Favour
In the car listening to a service on the radio the other morning - the focus was on Mary. And a phrase I have heard a thousand times suddenly leaped out at me and made me stop to think. ' Do not be afraid Mary , you have found favour with God'
Why had she found favour with God? What had she done to find favour with God? What does that mean exactly? Later on in the same passage the angel tells her that Elizabeth is also with child - she too has found favour with God. For some reason I'd never really noticed those words in this particular way before..... but then that's the joy of the Bible isn't it? Always something new to consider.
So first off what IS this favour which Mary and Elizabeth both suddenly found themselves experiencing. Time to delve into Strongs concordance. Which says the word favour means
Cognate: 5485 xáris (another feminine noun from xar-, "favour, disposed to, inclined, favourable towards, leaning towards to share benefit") – properly, grace. 5485 (xáris) is pre-eminently used of the Lord's favour – freely extended to give Himself away to people (because He is "always leaning toward them").

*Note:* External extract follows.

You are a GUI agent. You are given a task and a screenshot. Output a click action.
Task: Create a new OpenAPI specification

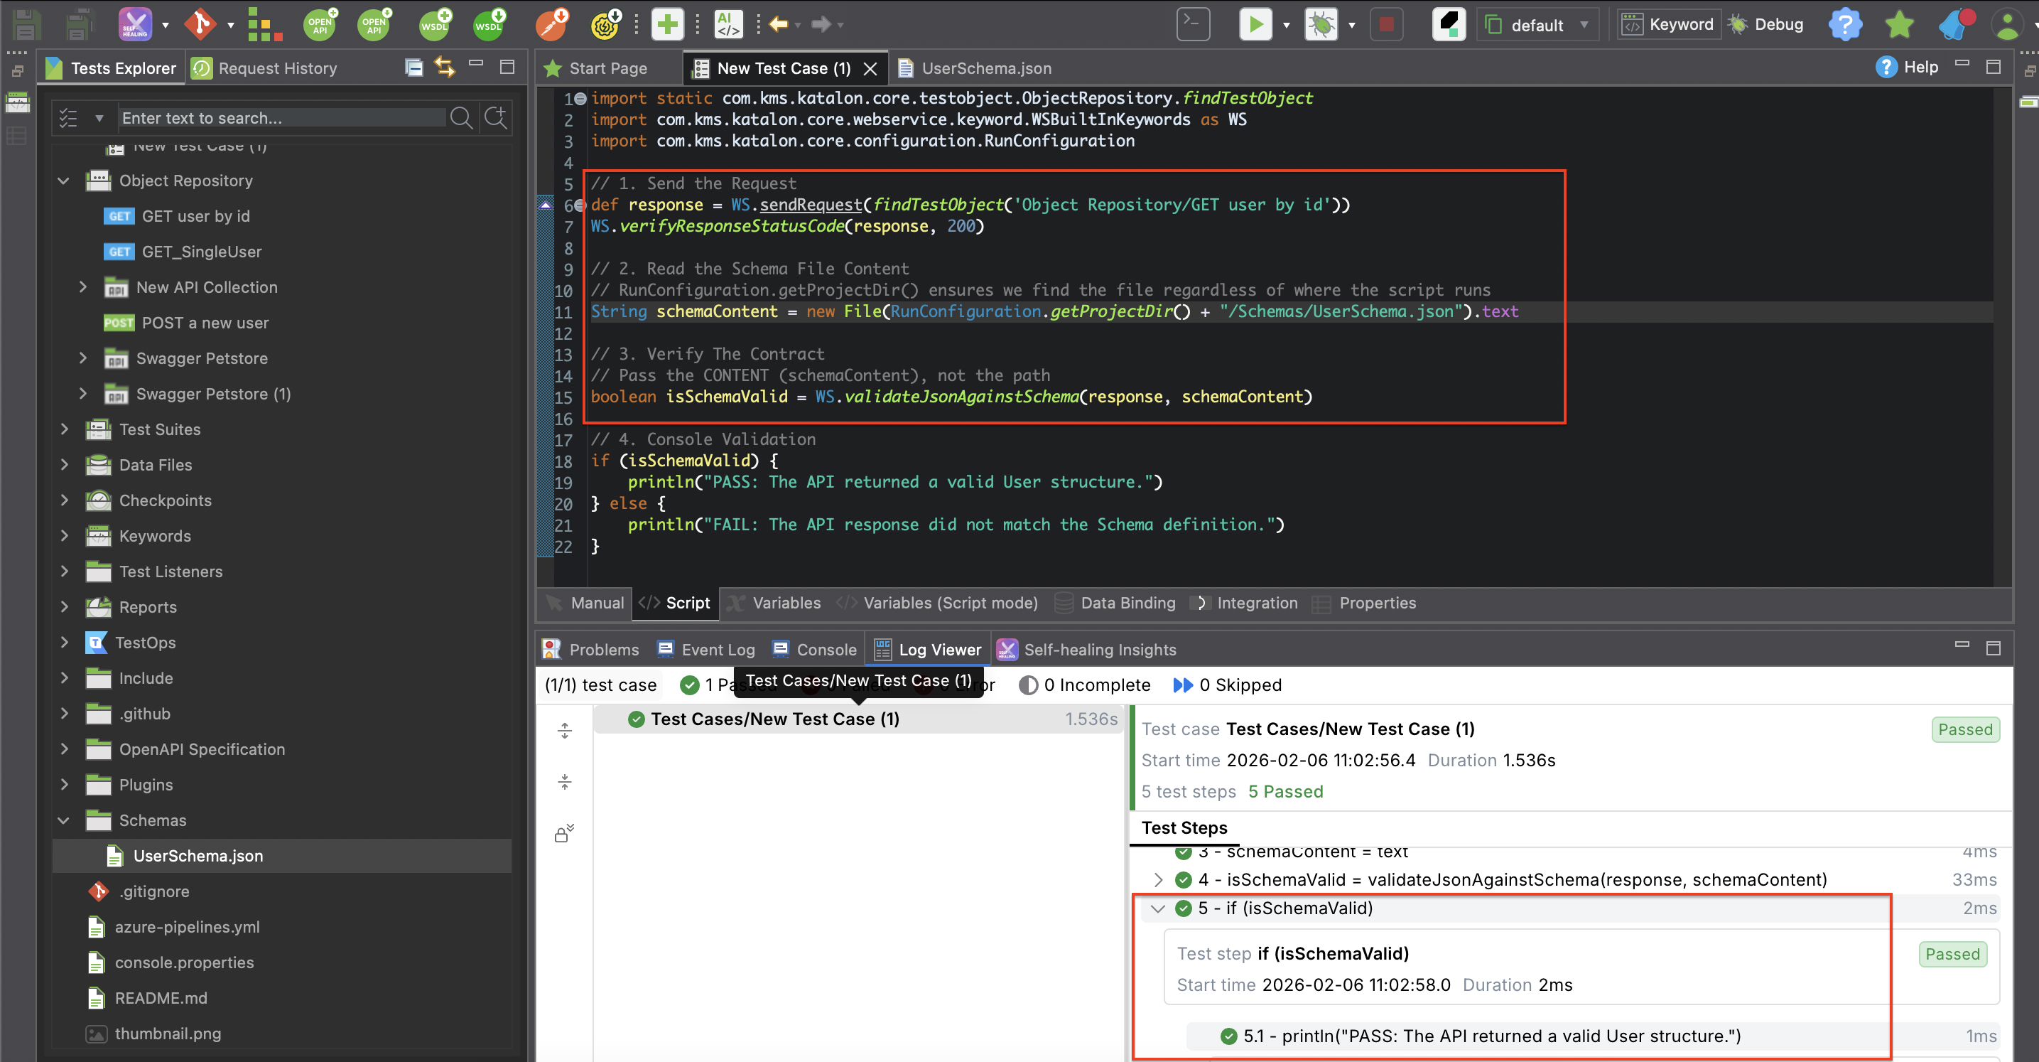[x=320, y=24]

I love that - God freely giving Himself away to His people, sharing the benefits of being God with people. Isn't that amazing?. So that is what God was doing in Mary and Elizabeth - He was giving Himself to them. But why? Why them? What was it that made these two women - one elderly and way past child bearing age and the other barely out of childhood - so special?
Well do you know what? I suspect it was nothing at all.
The Bible tells us that Elizabeth was a good woman. She had lived a good respectable life and she and her husband had prayed earnestly for years for a child. But Im sure she was one of many women in her position in those days. I dont think Mary was particularly sinless or holy or perfect. I think she was just an ordinary girl from an ordinary town living an ordinary life. She probably did all the religious things she should have been doing. But then again so, probably, did most of her friends and family. Yes, she was ' of the house of David' and yes, she was distantly related to a temple priest. But I really dont think those things gave her any qualifications for being chosen by God. I think she was chosen because God decided to choose her.Romans 9 ;15 referring back to Moses quotes God as saying ' I will have mercy on whom I will have mercy'. In other words ' I will be kind and gracious and show my favour to whoever I want and I don't have to justify myself to you ' !! Nobody could be ' qualified' to be the mother of the Son of God. Surely the whole point of the incarnation is that Jesus came, and still comes, to ordinary, sinful, imperfect people and ' gives Himself away' to them.
And surely this is the hope of Christmas. That you and I can also find favour with God. The birth of Jesus was a signpost, a prototype, a forerunner of what was to come. The indwelling presence of God with everyone. This Christmas God's amazing favour is available to all - as is the overshadowing of the Holy Spirit to bring to birth a new life of faith in us. We don't have to have any special qualifications or jump through any hoops to earn or deserve it. God freely gives Himself away to His people.